São João CrisóstomoJoão Crisóstomo foi um grande orador em seu tempo. Todos os escritos dizem que multidões se juntavam ao redor do púlpito onde estivesse discursando. Tinha o dom da oratória e muita cultura, uma soma muito valiosa para a pregação do cristianismo.

João nasceu em Antioquia, na Síria, em 348, oriundo de família muito considerada pela sociedade e pelo Estado. Seu pai era comandante de tropas imperiais no oriente, um cargo que cedo causou sua morte. Mas a mãe de João providenciou que os maiores mestres do seu tempo, tanto científicos quanto religiosos, prosseguissem na educação do rapaz.

João já demonstrava a que tinha vindo. Só não se tornou eremita no deserto por insistência da mãe. Mas, anos depois, já conhecido pela sabedoria e pela oratória, fugiu e foi viver na companhia de um monge, durante quatro anos.
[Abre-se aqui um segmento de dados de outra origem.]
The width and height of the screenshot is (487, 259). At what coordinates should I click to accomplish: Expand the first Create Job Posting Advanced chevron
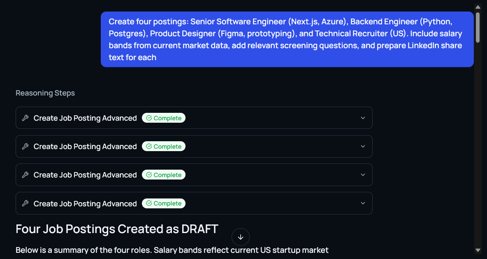point(363,118)
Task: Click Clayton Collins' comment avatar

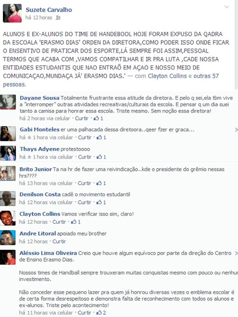Action: point(8,218)
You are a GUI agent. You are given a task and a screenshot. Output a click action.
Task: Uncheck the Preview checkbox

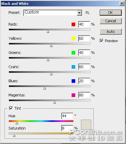[x=102, y=41]
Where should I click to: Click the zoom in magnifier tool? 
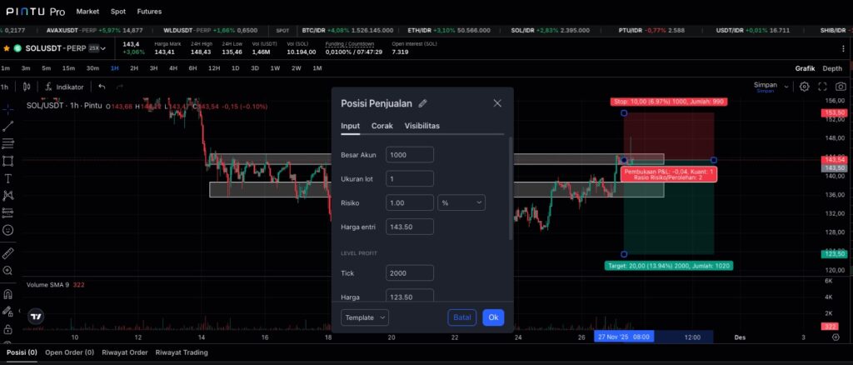[x=7, y=271]
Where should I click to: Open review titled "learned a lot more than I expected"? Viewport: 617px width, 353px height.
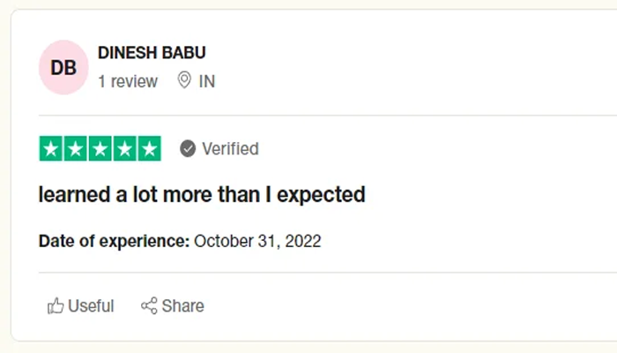pos(202,194)
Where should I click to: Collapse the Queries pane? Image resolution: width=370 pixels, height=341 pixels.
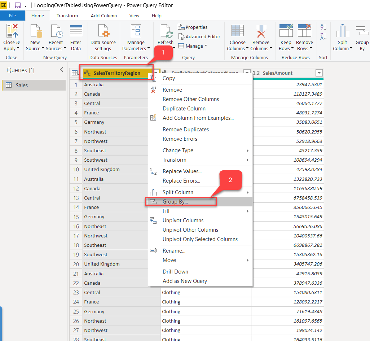(62, 70)
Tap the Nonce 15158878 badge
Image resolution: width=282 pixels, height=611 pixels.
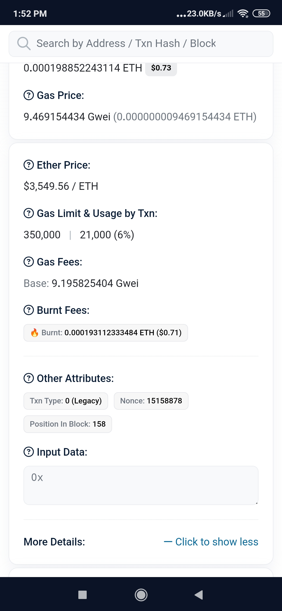151,401
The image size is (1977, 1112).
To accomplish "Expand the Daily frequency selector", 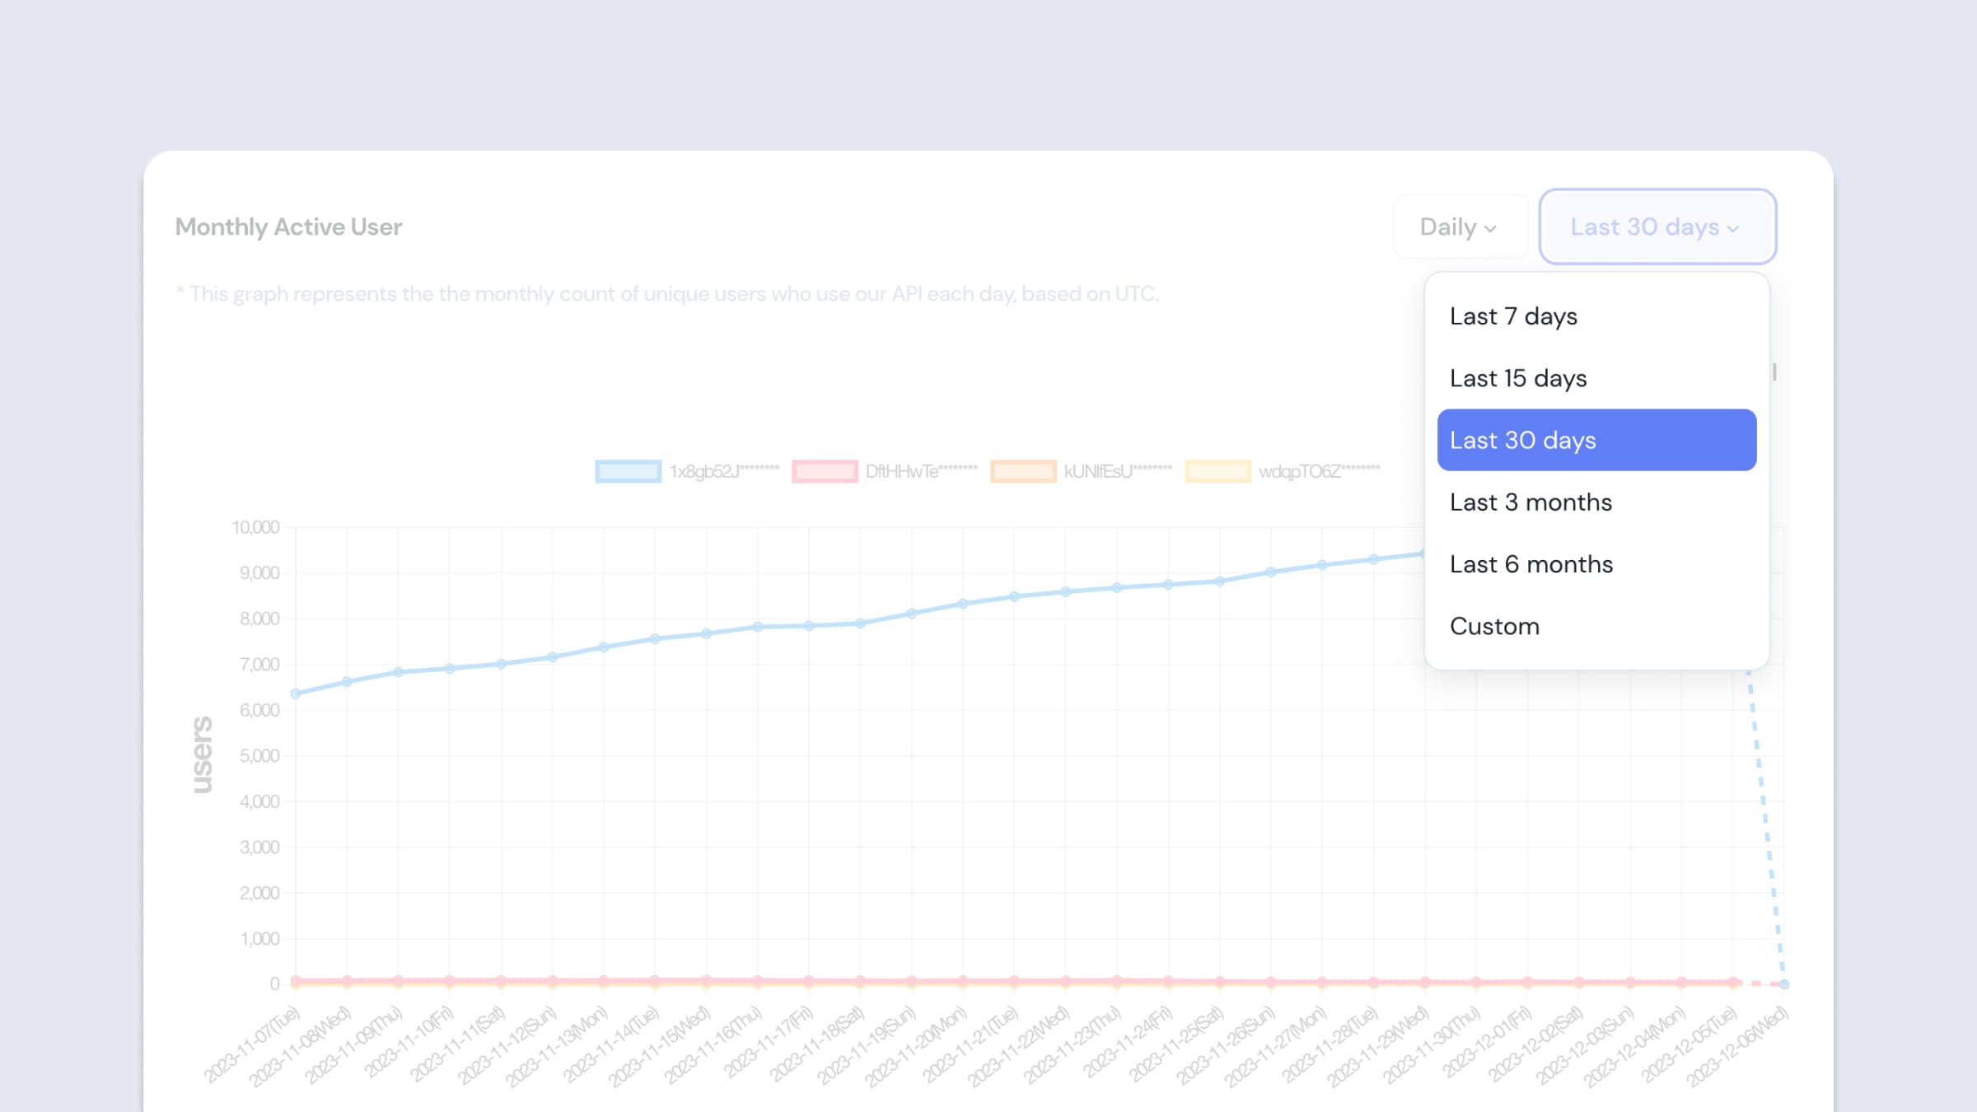I will 1460,227.
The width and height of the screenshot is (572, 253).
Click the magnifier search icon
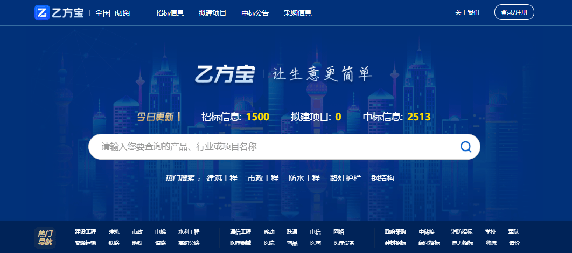click(466, 147)
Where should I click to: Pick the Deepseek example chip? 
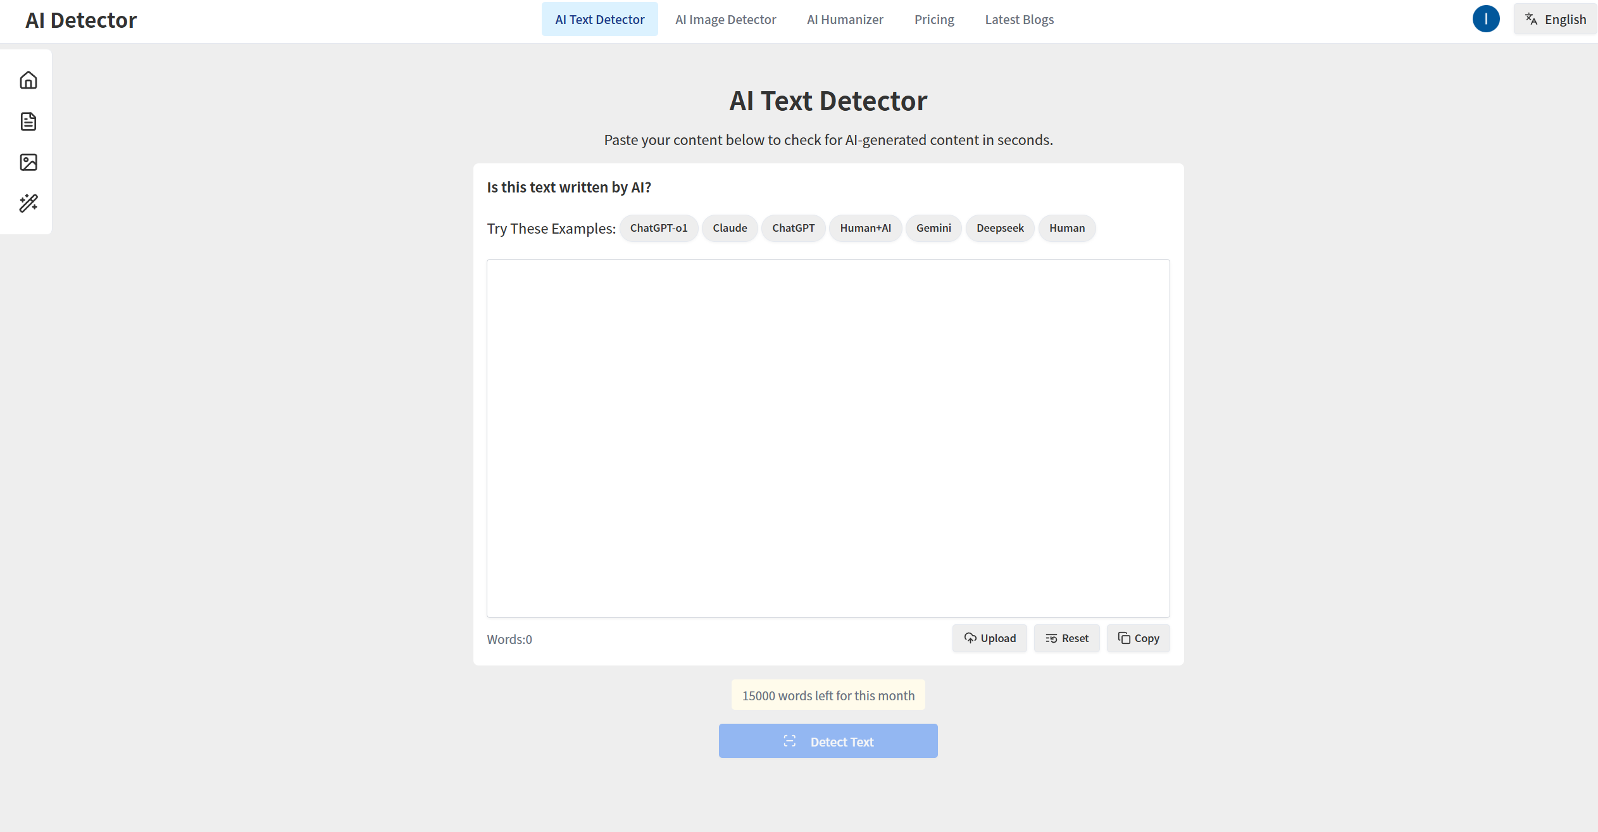point(999,228)
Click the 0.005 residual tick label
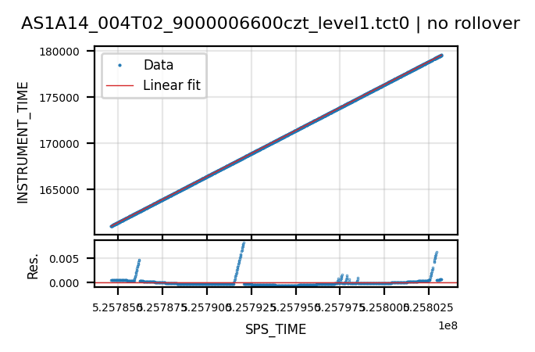Image resolution: width=535 pixels, height=352 pixels. (64, 259)
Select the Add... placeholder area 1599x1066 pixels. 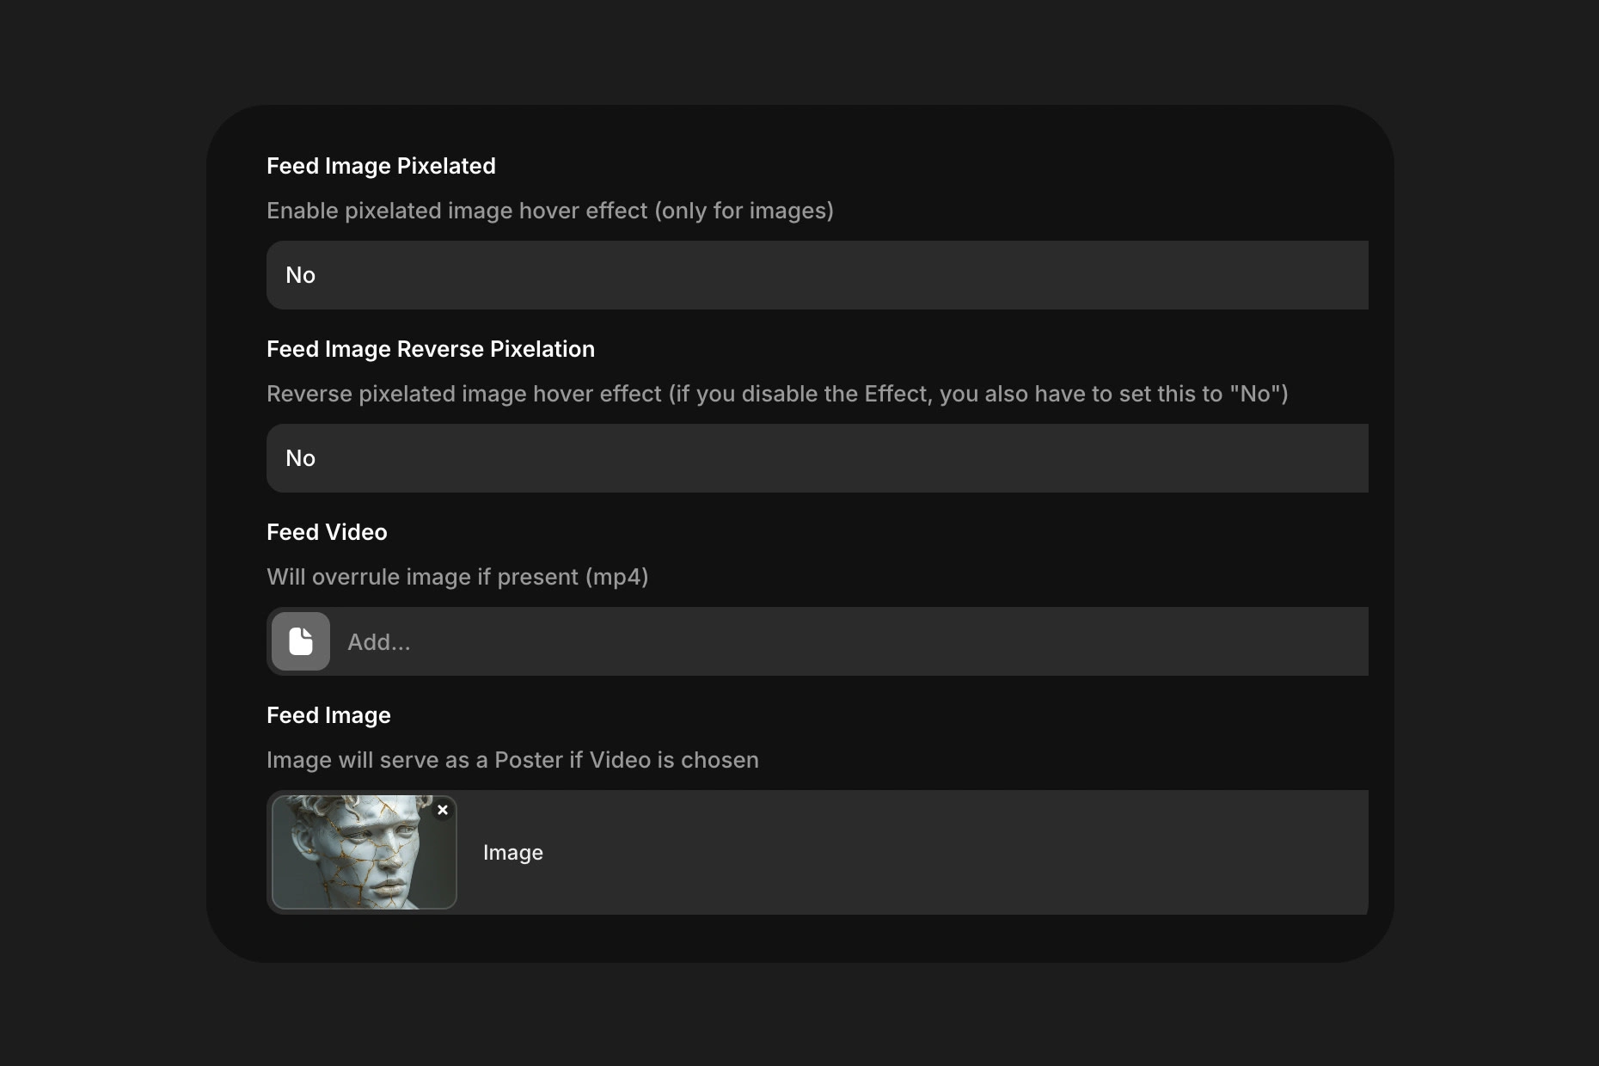[x=379, y=641]
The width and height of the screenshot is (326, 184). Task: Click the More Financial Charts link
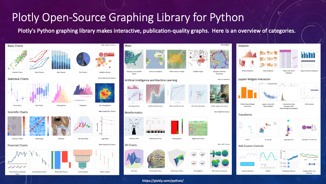point(107,145)
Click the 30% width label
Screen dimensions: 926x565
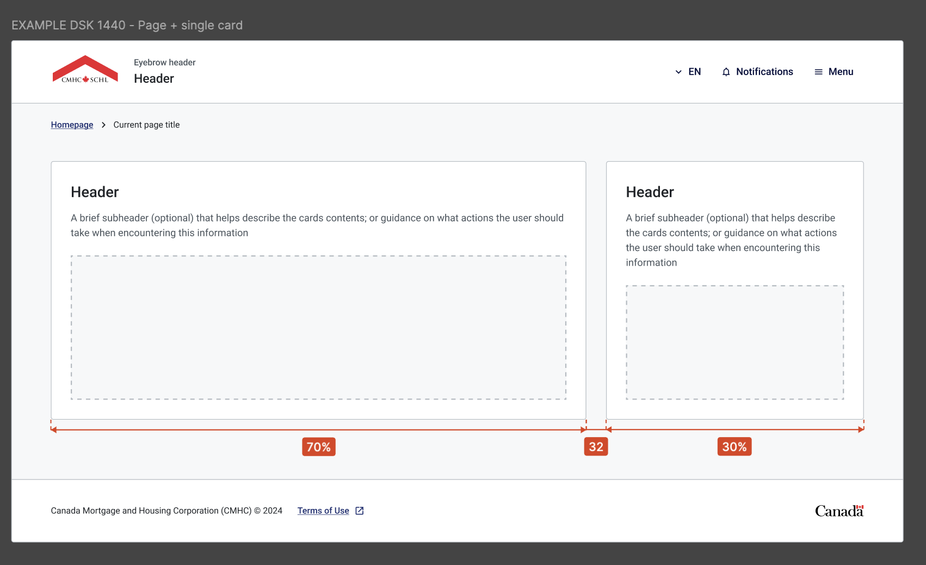(x=734, y=447)
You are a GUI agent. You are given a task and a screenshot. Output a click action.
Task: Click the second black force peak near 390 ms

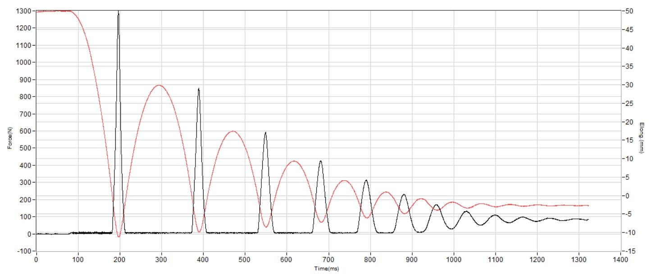click(x=199, y=89)
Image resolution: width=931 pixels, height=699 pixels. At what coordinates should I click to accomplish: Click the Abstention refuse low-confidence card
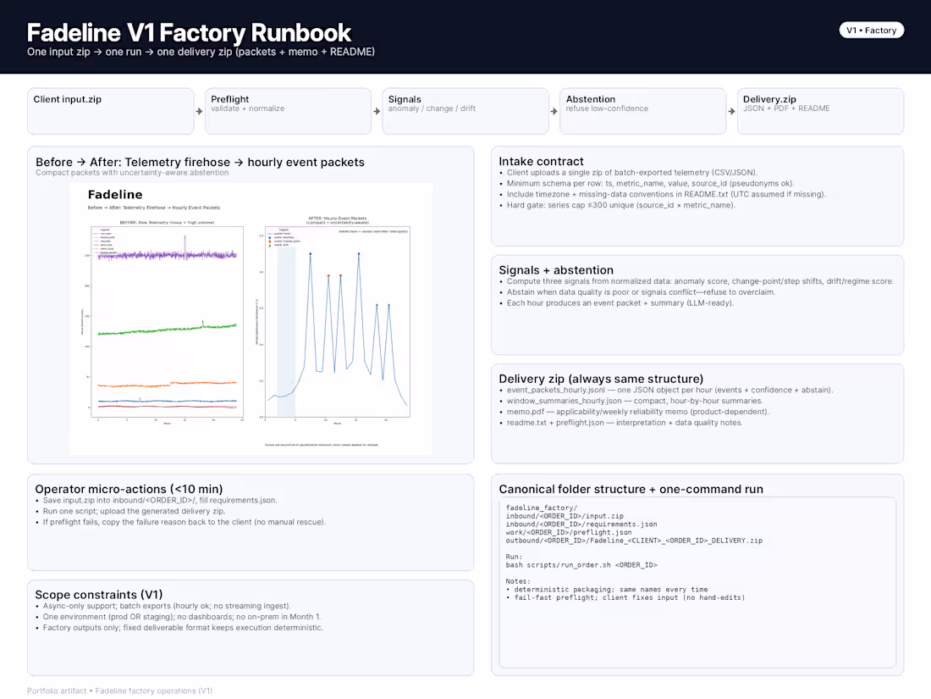[642, 111]
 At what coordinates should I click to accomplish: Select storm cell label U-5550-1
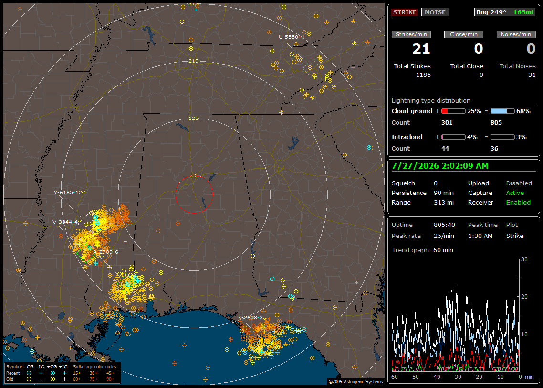(x=292, y=37)
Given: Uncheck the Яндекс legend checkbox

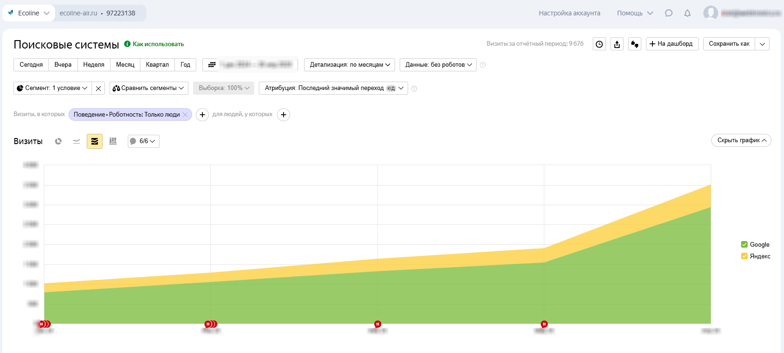Looking at the screenshot, I should pos(744,256).
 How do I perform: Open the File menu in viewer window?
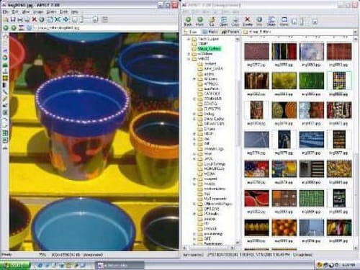coord(6,12)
Passou mais dois numa gruta, estudando as sagradas escrituras e, então, considerou-se pronto. Voltou para Antioquia e se ordenou sacerdote.

Sua cidade vivia a efervescência de uma revolta contra o Imperador Teodósio I. O povo quebrava estátuas do imperador e de membros de sua família e Teodósio, em troca, agia ferozmente contra tudo e contra todos.

Membros do senado estavam presos, famílias inteiras tinham fugido e o povo só encontrava consolo nos discursos e pregações de João Crisóstomo. Tanto que foi ele o incumbido de dar à população a notícia do perdão imperial.

Alguns anos se passaram, a fama do santo só crescia e, quando morreu o bispo de Constantinopla, João foi nomeado seu sucessor.

Constantinopla era a grande capital econômica e cultural do mundo de então, mas para João era apenas um local onde o clero estava mais preocupado com os poderes e luxos terrenos que os espirituais. Ali reinavam a ambição, a avareza e a política. O bispo abandonou então os discursos e se dispôs a enfrentar a luta e, como conseqüência, a perseguição.

Arrumou inimigos, tanto entre o clero quanto na corte. A união entre os seus inimigos acabou por tirar Crisóstomo do cargo. Foi condenado ao exílio, mas sua expulsão da cidade foi mais um ato de apoio a ele, por parte da população, que o escárnio que os poderosos pretendiam. Ao invés de xingado, ele foi aclamado pelo povo.

Nos dias que se seguiram, a população continuou tão revoltada que João Crisóstomo foi trazido de volta à sua cidade e ao seu cargo. Mas a perseguição continuou e o imperador, com apoio dos bispos inimigos do santo, acabou por conseguir mandá-lo definitivamente para o exílio, onde morreu doente, em 407.

Sua honra só foi limpa quando morreu a família imperial e o papa ordenou o restabelecimento de sua memória. O corpo de são João Crisóstomo foi trazido com pompa e circunstâncias de volta a Constantinopla e suas relíquias agora repousam no Vaticano, em Roma.